Text provided:
***

Today’s newsletter is brought to you by two different social media conversations. First, the brilliant @oncanadaproject published a great post earlier this week about a narrative that I’ve been seeing, too. “There are people (in our comments, our DMs) who believe that ‘we need to stop talking about racism and start talking about how we can heal a country that up until now was completely peaceful,’” the post said (emphasis theirs), before going on to explain that actually, white supremacy has been baked into Canadian society since colonizers first arrived here, and that truly ‘healing’ Canada requires grappling with that hard truth.
Then, I saw several journalists covering the trucker convoy post what were essentially mini-profiles of convoy members to their social media feeds. Whether they were video interviews or long threads, these ‘profiles’ were ostensibly intended to shed light on the occupiers’ motivations, I guess, but really, they emphasized the subjects’ relatability more than anything else.
These two conversations feel connected to me; they are both rooted in the impulse to uphold the illusion that we are a utopian foil to America’s racism and maintain the harmful systems that prove we are not. They also illuminate a deep flaw in Canadian journalism: too many of us don’t know how to cover white supremacy.
I have three examples, which, as I’m sure you know, makes a trend. But first, a disclaimer: I’m not trying to single people out because I think they're bad journalists or that they published these posts maliciously—but I do want to unpack these seemingly ordinary posts and explain how they play into a larger problem.
On Saturday, CBC investigative journalist Judy Trinh posted a long thread of photos and videos from the remnants of the Coventry Road supply camp, which Buzzfeed described as the “nerve centre” for the convoy. Among the tweets about the camp being dismantled, trucks moving out and the sole remaining sauna, Trinh posted a video interview with “an electrician who volunteered his time to wire the dining tent to ensure it didn’t violate any fire codes.” In a second clip, we learn that his name is Martin, and he considered the supply camp his ‘job site.’ He got a permit, he says, and the site passed inspections from the Electrical Safety Authority and fire department.
My initial reaction to that tweet was basically… lmao what? I don’t understand why a journalist would publish the claim that an illegal occupation was “up to code” and granted a permit without fact-checking that, or, at the very least, making it clear that this was an unconfirmed assertion. Also: is it perhaps a little ironic that this story positions Martin as a responsible, rule-following citizen who cares about fire safety when some of his convoy brethren allegedly tried to burn an apartment building down after taping the front door closed?
Next, Kiavash Najafi posted a long thread about Jake from Saskatoon on Sunday. Najafi isn’t a journalist—he’s the director of policy and communications at the Professional Institute of the Public Service of Canada—but I saw his post because a few journalists and former journalists retweeted it, so I think it makes sense to consider it alongside my other examples.

***

Interface element records:
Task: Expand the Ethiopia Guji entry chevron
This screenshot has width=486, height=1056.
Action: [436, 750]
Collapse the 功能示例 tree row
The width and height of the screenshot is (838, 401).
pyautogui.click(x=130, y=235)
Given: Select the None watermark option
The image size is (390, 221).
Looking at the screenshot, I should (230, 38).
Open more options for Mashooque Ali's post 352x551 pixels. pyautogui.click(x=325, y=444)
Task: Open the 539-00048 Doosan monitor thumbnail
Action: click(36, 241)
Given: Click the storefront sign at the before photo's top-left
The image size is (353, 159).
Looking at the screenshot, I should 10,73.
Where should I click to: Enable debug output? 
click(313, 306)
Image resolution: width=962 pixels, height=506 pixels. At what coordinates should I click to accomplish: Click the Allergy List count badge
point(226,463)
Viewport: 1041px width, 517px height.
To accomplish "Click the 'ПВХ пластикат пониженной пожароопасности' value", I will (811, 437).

***

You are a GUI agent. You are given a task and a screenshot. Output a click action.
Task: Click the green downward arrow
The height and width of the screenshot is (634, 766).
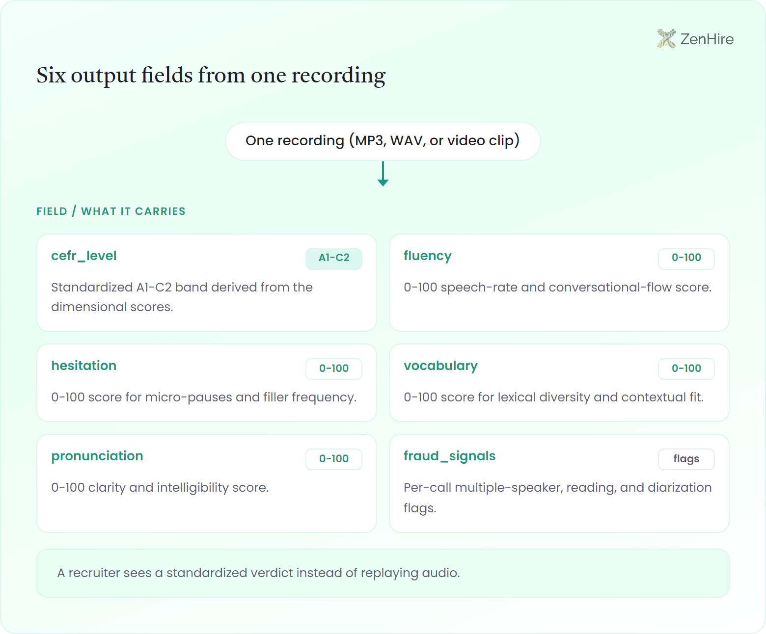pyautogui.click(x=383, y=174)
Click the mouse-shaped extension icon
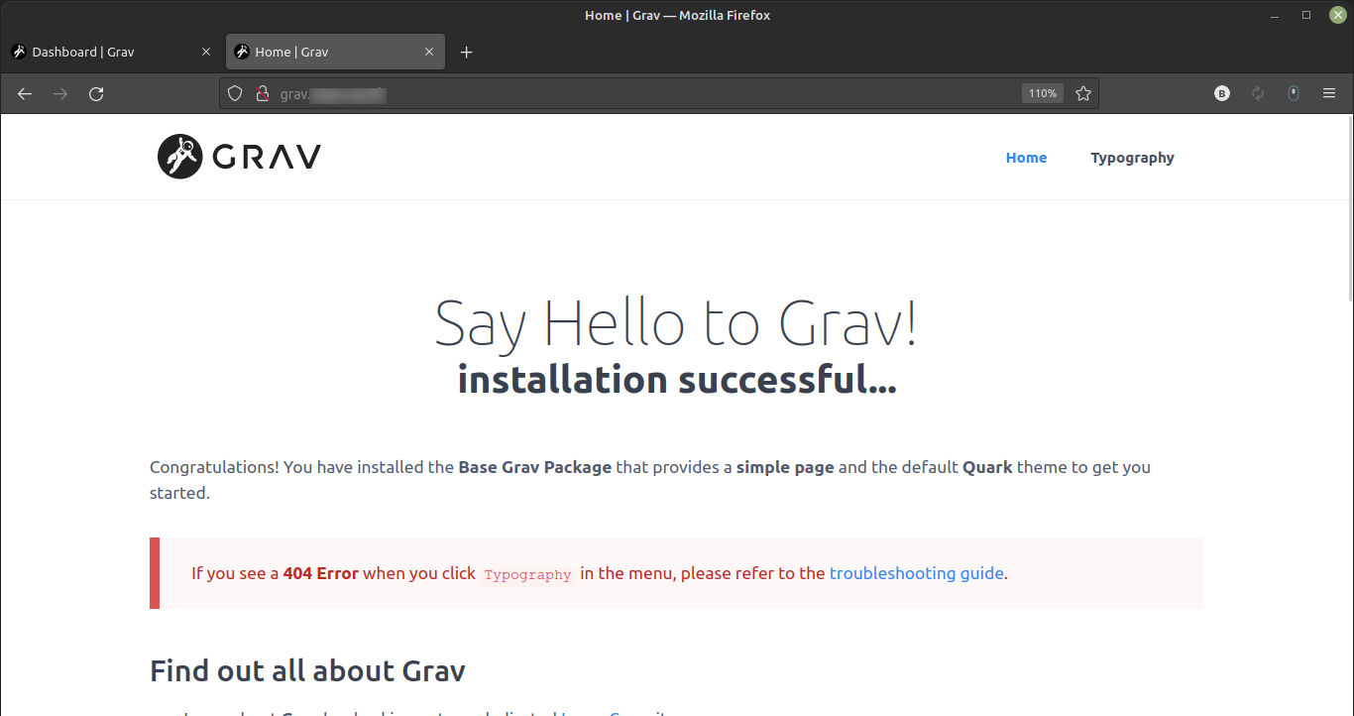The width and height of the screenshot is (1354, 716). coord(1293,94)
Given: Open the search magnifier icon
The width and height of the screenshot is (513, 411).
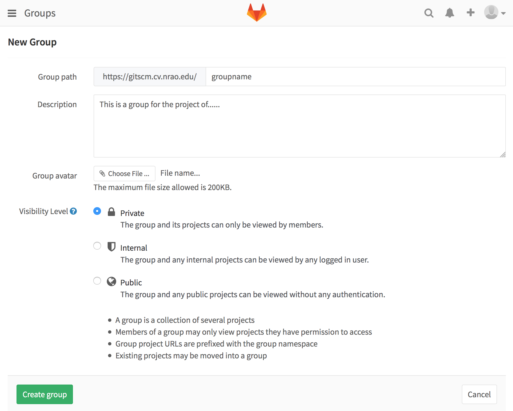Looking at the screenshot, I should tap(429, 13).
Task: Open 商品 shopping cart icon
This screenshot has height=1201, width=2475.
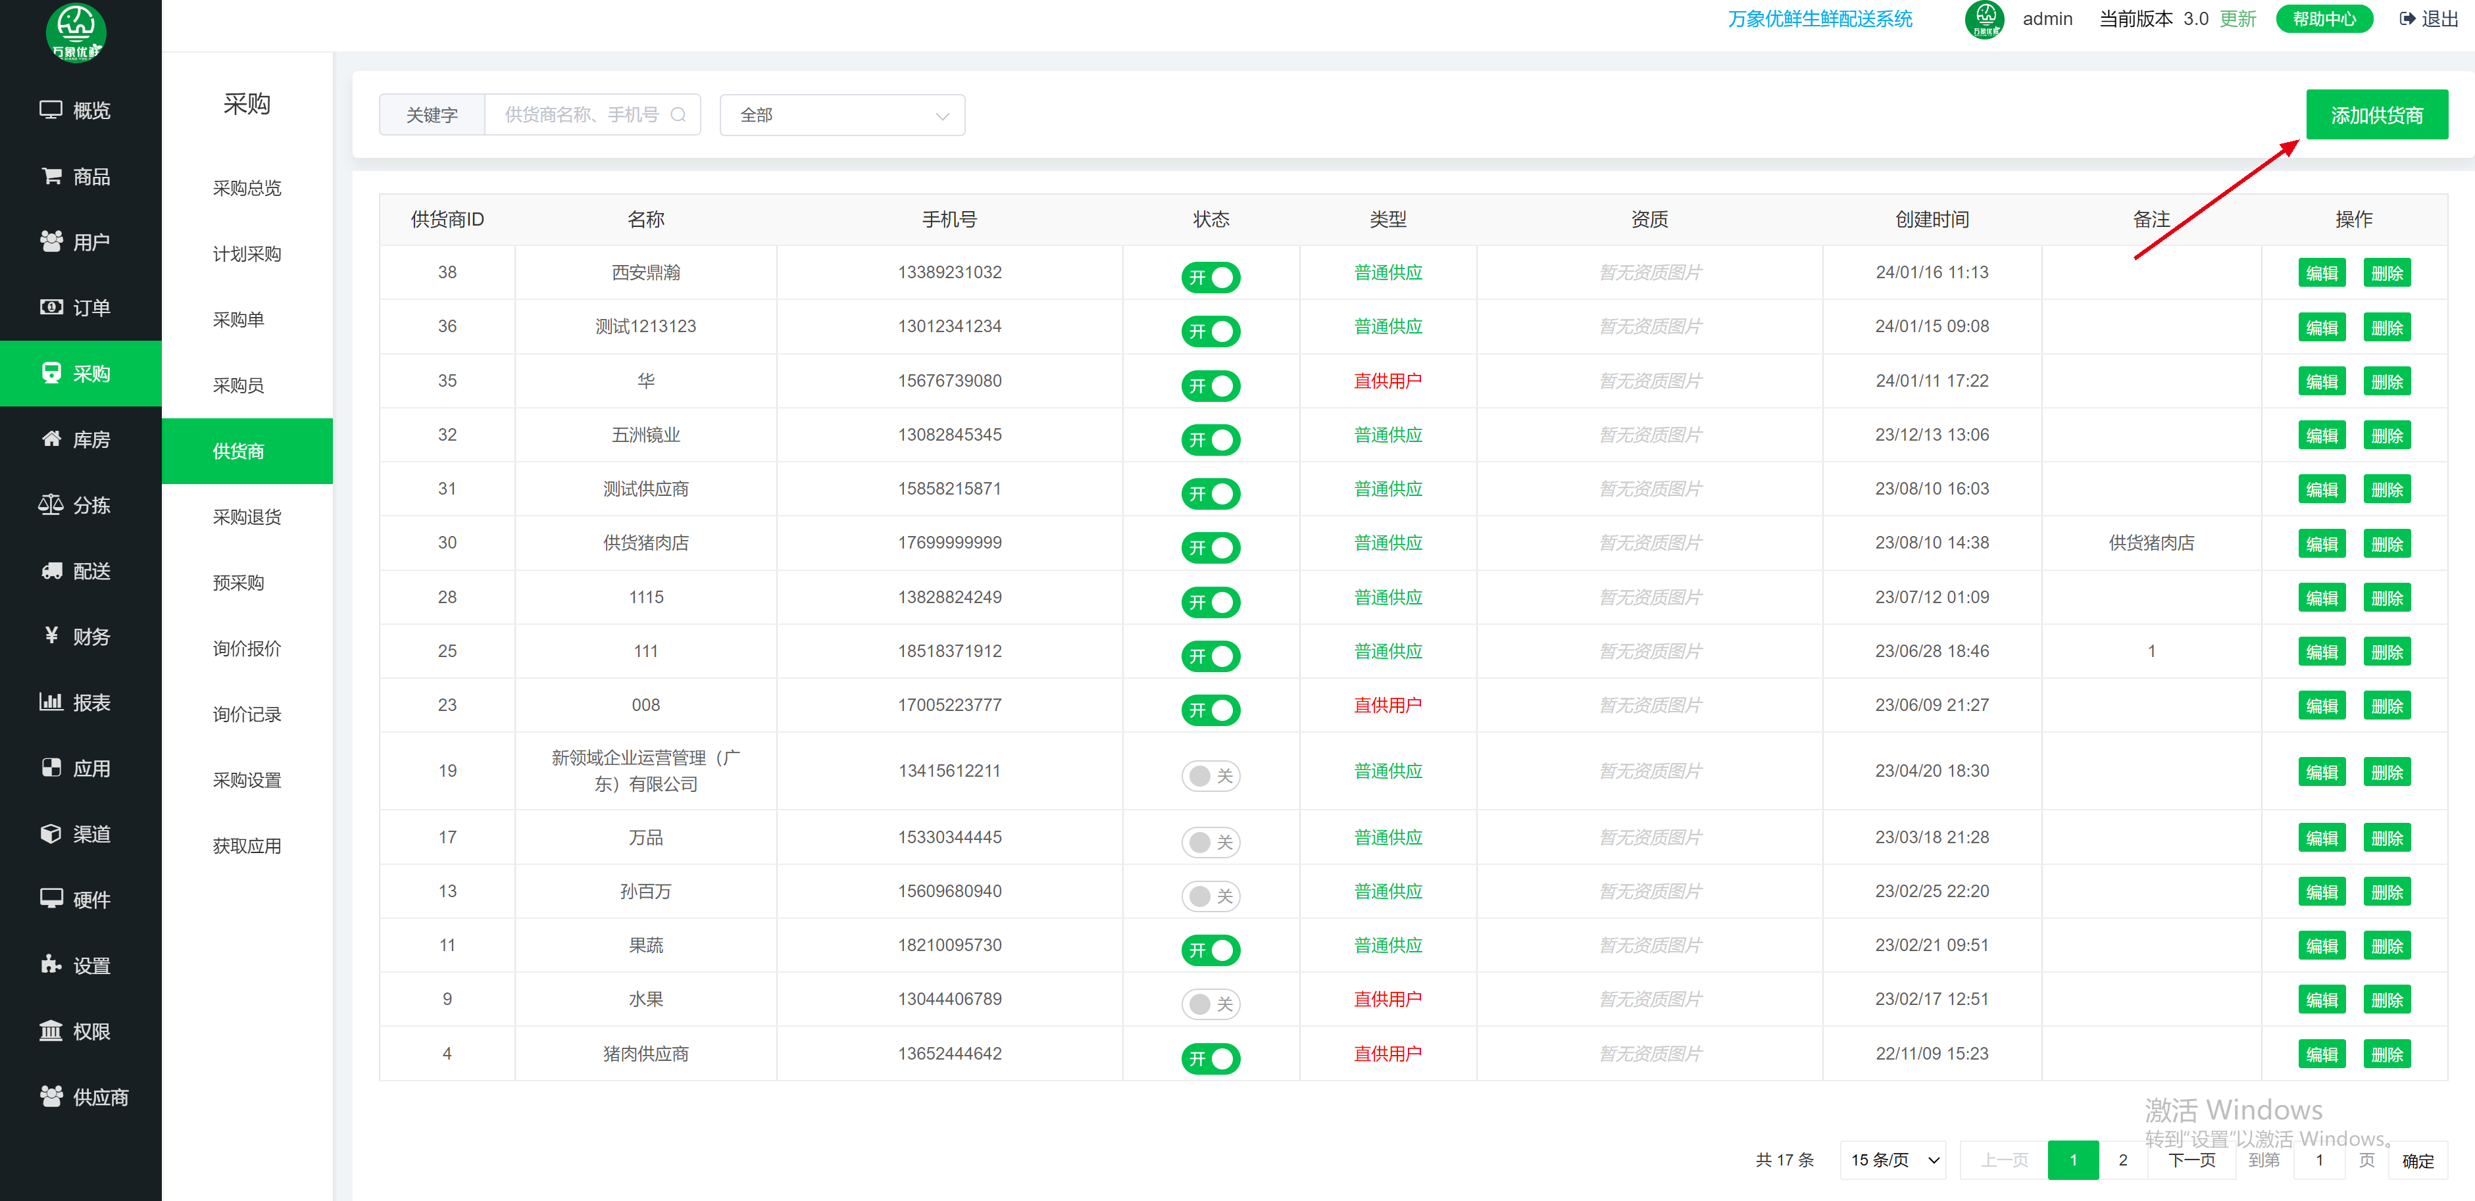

***

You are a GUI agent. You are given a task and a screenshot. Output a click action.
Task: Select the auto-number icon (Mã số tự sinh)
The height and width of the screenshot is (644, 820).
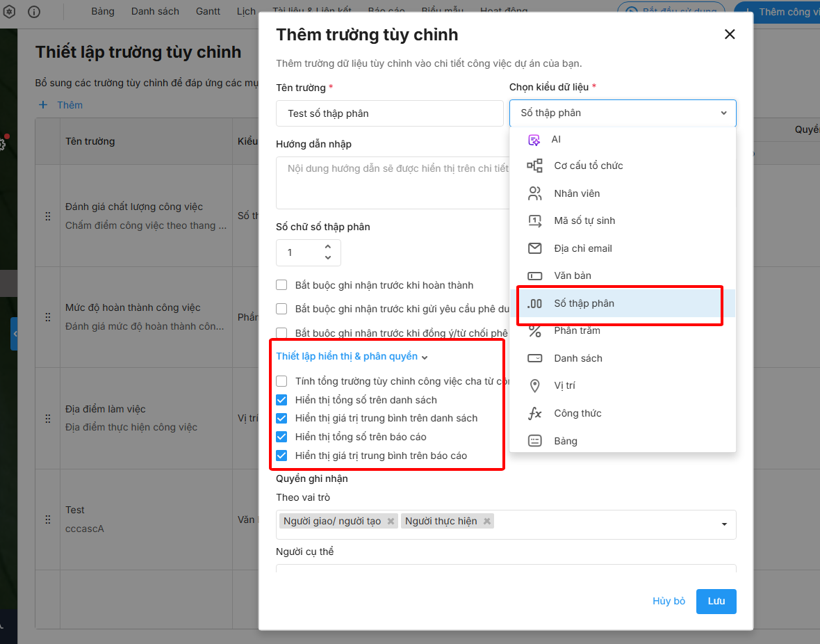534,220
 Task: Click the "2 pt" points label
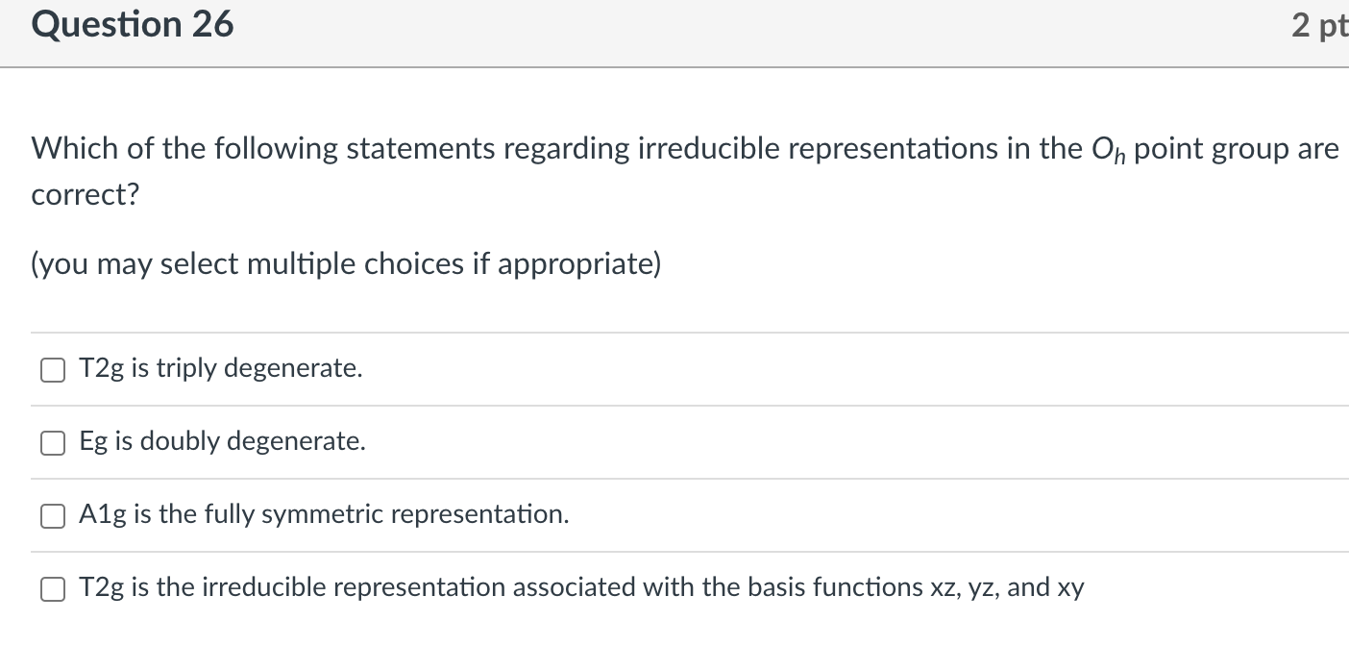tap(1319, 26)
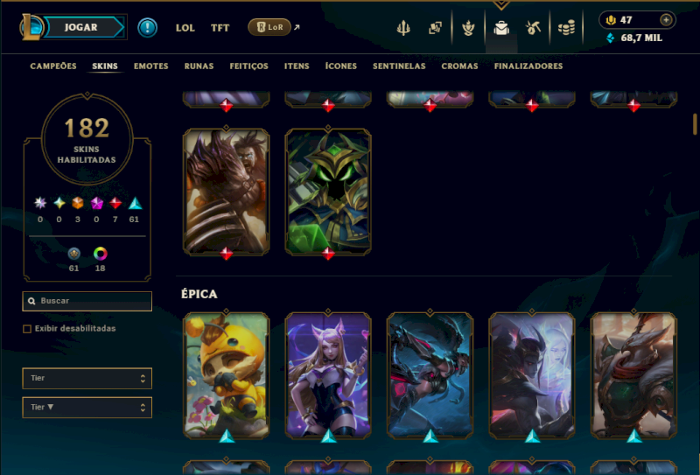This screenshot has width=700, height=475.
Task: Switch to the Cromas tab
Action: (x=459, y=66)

***

What is asked:
A - Name every person the newsletter excerpt mentions by name.
B - Answer these questions from the newsletter excerpt:
(i) Which account published the post about people wanting to stop talking about racism?
(ii) What did Buzzfeed call the Coventry Road supply camp?
(iii) What position does Kiavash Najafi hold?
The items are separate from the newsletter excerpt and unrelated to it.

Solutions:
A - Judy Trinh, Martin, Kiavash Najafi, Jake

B -
(i) @oncanadaproject
(ii) The "nerve centre" for the convoy
(iii) Director of policy and communications at the Professional Institute of the Public Service of Canada